BEIRUT, (Reuters) – Lebanese police found on Thursday the bodies of a Sunni Muslim government supporter and a 12-year-old boy whose abduction earlier this week was linked to Lebanon’s rising sectarian tension.
Police found the bodies of Ziad Qabalan, 25, and Ziad Ghandour, 12, in a field north of the port city of Sidon, 40 km (25 miles) south of Beirut after a local television station received an anonymous phone tip, police sources said.
Rival Lebanese leaders had urged calm on Wednesday after the two were kidnapped on Monday in what was believed to be retaliation for the killing earlier this year of a Shi’ite opposition activist.
Ghandour’s father and Qabalan are members of the Progressive Socialist Party of pro-government Druze leader Walid Jumblatt.
Lebanese media had reported that the two had been kidnapped by members of a Shi’ite clan who had vowed to avenge the killing of their relative in clashes between government and opposition supporters at a Beirut university in January.

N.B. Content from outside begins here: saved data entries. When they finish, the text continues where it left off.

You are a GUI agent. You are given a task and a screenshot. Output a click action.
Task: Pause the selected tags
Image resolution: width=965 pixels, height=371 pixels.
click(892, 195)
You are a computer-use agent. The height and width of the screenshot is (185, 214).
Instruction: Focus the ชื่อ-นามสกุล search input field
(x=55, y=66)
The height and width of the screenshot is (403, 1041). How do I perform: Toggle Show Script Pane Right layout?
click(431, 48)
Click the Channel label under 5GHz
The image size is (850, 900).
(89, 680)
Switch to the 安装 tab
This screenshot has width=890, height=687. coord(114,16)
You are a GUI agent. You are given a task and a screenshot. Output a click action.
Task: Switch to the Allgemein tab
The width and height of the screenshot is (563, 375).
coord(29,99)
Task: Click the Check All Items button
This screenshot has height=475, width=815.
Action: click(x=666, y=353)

The Shi’ite Shamas clan named by the media condemned the kidnapping and distanced itself from the abduction in a statement on Wednesday.
Sporadic violence between the mainly Sunni, Druze and Christian ruling coalition and mainly Shi’ite and Christian opposition have killed 10 people since the opposition launched a street campaign to topple the government in December.
The political crisis, Lebanon’s worst since the 1975-1990 civil war, has at times threatened to spill into Sunni-Shi’ite strife as sectarian tensions run high.